When Sarah Schultz gave birth to her third son Jonathan in April at the Drumheller Health Centre she thought she had given birth to another healthy boy.
But when she took Jonathan home to her family’s farm near Standard, she noticed the baby’s soft spot was closed and a bony ridge had developed on the back of the boy’s head. Schultz, a nurse herself, asked her physician and the nurses attending Jonathan about the abnormality but everyone said it was ok.
“As a nurse and a mom I knew something was wrong with his head.”
Jonathan’s forehead started pushing out and he had a very narrow and long head shape.
It wasn’t until two months later when Schultz was posting photos of Jonathan on her blog page that a reader contacted Schultz after she noticed something in the photos.
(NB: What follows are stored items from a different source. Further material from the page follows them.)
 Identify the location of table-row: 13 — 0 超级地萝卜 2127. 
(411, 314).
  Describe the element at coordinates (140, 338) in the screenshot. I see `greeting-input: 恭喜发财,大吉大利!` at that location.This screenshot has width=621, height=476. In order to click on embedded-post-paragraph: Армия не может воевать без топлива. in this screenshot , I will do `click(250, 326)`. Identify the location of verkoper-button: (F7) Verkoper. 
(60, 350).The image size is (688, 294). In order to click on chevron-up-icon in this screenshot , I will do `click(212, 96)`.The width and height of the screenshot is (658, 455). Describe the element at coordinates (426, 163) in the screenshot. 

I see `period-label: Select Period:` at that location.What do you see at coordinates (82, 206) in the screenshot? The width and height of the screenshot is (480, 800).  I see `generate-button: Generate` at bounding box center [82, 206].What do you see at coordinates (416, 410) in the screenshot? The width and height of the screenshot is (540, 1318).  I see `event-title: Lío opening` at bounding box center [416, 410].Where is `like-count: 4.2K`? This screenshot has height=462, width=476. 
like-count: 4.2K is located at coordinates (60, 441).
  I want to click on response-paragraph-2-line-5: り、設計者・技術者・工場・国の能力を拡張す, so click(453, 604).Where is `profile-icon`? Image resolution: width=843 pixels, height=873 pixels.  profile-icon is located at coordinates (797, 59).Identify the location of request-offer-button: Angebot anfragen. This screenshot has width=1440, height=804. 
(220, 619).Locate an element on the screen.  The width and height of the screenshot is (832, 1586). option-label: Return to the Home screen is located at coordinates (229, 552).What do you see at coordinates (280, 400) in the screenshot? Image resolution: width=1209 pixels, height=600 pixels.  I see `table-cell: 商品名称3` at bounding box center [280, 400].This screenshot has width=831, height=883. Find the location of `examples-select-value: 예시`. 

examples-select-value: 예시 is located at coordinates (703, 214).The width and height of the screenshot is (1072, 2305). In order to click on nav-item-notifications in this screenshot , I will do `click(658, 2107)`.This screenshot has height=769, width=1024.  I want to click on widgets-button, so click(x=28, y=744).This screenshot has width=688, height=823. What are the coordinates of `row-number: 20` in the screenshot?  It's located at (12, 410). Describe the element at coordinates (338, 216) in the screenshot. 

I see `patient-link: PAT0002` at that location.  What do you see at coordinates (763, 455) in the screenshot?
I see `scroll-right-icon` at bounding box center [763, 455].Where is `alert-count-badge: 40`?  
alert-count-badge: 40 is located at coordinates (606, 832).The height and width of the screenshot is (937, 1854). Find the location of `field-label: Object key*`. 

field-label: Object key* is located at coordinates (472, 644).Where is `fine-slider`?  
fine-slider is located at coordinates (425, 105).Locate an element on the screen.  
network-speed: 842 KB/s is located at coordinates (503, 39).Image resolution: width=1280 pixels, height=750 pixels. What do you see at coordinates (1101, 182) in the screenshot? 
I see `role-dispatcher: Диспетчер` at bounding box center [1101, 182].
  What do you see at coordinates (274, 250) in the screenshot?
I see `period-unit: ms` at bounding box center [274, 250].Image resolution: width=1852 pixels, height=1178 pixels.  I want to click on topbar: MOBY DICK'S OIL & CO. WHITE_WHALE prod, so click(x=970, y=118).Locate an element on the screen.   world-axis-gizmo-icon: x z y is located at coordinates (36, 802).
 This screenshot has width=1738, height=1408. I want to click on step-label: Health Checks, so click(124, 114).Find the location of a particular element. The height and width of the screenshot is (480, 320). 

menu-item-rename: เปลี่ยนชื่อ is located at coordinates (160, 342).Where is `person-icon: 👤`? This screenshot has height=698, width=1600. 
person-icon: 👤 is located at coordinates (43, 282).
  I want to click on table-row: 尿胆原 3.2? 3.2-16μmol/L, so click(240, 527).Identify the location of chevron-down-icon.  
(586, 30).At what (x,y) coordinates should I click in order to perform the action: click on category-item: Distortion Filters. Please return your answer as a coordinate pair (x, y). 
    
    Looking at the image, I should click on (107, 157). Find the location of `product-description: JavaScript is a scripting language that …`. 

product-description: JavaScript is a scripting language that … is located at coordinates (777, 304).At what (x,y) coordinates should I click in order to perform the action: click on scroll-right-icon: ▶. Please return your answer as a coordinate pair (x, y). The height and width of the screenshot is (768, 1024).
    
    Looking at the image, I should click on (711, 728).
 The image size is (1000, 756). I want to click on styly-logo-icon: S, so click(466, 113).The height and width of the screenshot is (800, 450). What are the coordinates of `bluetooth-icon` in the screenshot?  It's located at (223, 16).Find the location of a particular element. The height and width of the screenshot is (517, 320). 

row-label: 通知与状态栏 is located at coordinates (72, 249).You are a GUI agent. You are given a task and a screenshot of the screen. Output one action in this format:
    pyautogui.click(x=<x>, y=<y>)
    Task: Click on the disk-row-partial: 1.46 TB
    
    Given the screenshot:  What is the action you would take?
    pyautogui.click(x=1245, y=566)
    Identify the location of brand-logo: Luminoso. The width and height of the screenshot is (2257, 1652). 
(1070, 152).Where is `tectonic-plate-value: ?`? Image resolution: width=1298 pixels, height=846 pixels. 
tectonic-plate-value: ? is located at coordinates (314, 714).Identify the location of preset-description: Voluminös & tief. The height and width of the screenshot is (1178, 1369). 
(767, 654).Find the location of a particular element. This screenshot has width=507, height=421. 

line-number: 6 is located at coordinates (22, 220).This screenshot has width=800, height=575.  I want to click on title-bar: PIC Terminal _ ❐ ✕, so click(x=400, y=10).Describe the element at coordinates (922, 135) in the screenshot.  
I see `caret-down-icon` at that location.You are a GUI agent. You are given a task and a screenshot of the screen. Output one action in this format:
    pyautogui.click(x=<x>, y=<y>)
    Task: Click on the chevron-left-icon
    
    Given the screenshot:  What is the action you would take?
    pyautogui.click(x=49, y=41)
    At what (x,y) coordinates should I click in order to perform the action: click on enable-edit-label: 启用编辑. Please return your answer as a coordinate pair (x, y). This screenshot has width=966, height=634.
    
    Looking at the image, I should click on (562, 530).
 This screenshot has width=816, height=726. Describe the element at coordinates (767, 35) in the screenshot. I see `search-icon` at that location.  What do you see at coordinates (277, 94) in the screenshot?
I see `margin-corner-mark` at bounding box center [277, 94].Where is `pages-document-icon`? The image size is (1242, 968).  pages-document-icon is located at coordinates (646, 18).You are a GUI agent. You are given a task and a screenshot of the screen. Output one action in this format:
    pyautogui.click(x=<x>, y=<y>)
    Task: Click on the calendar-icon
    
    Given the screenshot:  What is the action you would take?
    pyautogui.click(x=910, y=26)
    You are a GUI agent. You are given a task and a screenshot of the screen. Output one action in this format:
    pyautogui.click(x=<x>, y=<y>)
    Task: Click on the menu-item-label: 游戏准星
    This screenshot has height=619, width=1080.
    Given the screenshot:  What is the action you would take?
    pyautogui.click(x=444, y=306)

“She said she wasn’t sure if she should reach to me, but said she noticed pictures of Jonathan and he has a very distinctive head shape and her daughter was born like that, too,” Schultz said. “When she emailed me what she thought he had, it was within 10 seconds on Google that I thought ‘oh my goodness, that’s absolutely what our son has.’”
The doctor confirmed what the reader had noticed – Jonathan had craniosynostosis, a condition appearing in 1 of 2,000 newborns, where the plates of the skull fuse together prematurely, causing a misshapen head and restricting areas inside the skull where the brain can grow and develop. If left untreated it can cause developmental problems with the brain, leading to vision problems, migraines, and even impairment, and an altered physical appearance for life.
Luckily, doctors were alerted when Jonathan was only two months old, allowing surgeons to perform a less invasive surgery than what would be required had Jonathan been four months or older. Twenty days later Schultz took Jonathan to the Stollery Children’s Hospital in Edmonton, where she used to work, to have the surgery performed. It involved doctors removing a thin piece of skull with discrete incisions.
“It was amazing to see how different he looked right after surgery,” she said. “If this wasn’t caught in a timely fashion we would have had to wait until he was six months old, and then there’s the waiting and worrying, and longer in the OR and in recovery.”
Just last week Jonathan began helmet therapy, which will have him in a special helmet for four months to help reshape his skull. He is developing normally, with one of the best smiles, and most kids with craniosynostosis end up developing absolutely normal.
“He’s doing awesome, actually… It was such a blessing. I’m very, very thankful to that woman,” Schultz said.
September is Craniofacial Awareness Month, and Schultz wanted to raise awareness of the rare disorder that affected her son, which was missed by all Jonathan’s physicians and nurses, but was fortunately fixed by the intervention of a stranger on the internet.
“Some of the key signs to look for are if the fontanelles (soft spots of a baby’s skull) are closed or if there’s a bony ridge like my son had. Kind of as they grow more they start to have a misshapen head because if any one of the sutures are closed, the brain only has certain spaces to grow,” she said.
Jonathan is wearing his helmet for 23 hours a day and is doing fine, and doctors expect a full recovery.